Aim of the exercise -
Present the lines from the one containing "Given: Click the Недавние документы icon" through the one containing "Looking at the screenshot, I should 16,152.", inclusive, as a Markdown table with the columns Row and Line. Give each line a row number and leave out blank lines.

Data for this exercise -
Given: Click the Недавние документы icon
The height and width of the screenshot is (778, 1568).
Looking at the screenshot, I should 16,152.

...

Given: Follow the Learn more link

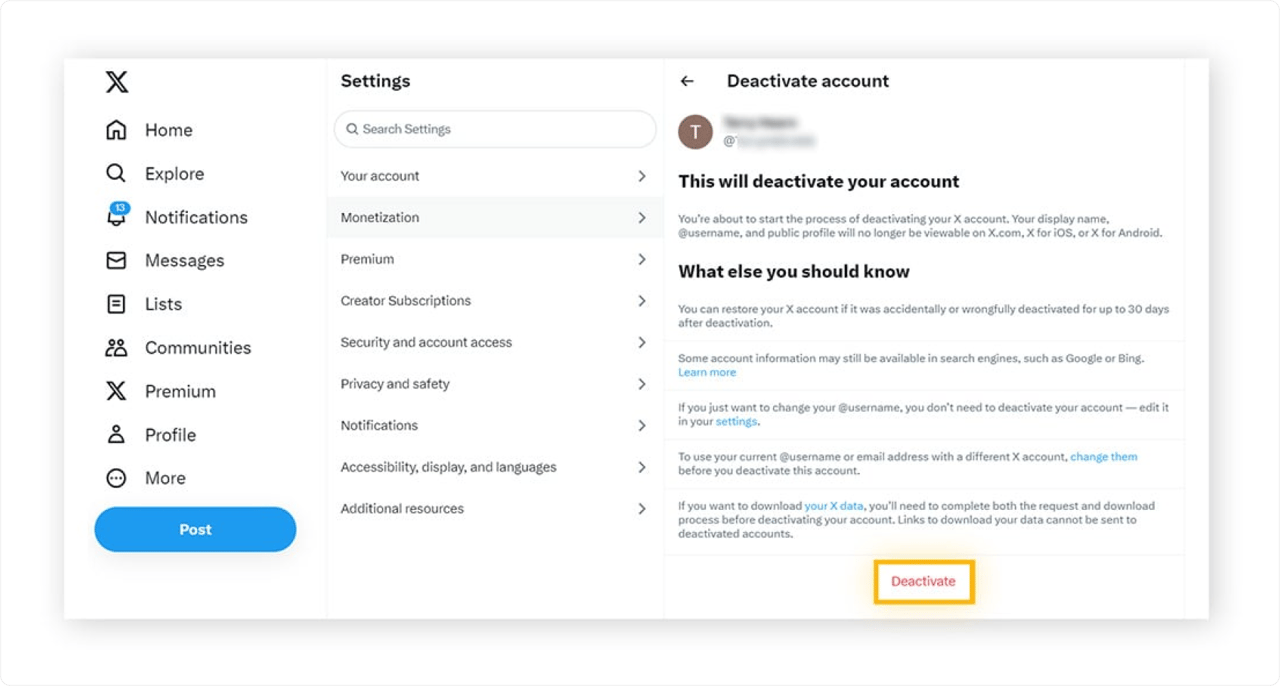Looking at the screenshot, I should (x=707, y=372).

--

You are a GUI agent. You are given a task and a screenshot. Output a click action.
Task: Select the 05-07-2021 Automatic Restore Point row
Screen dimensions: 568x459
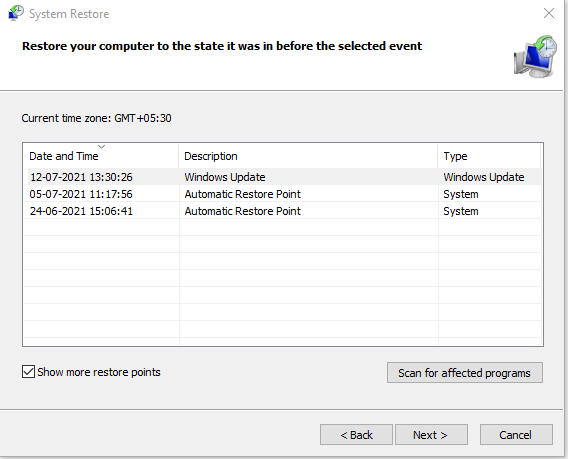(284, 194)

Solution to this exercise -
| Row | Line |
|---|---|
| 1 | Given: Click the Недавние документы icon |
| 2 | The height and width of the screenshot is (778, 1568). |
| 3 | Looking at the screenshot, I should 16,152. |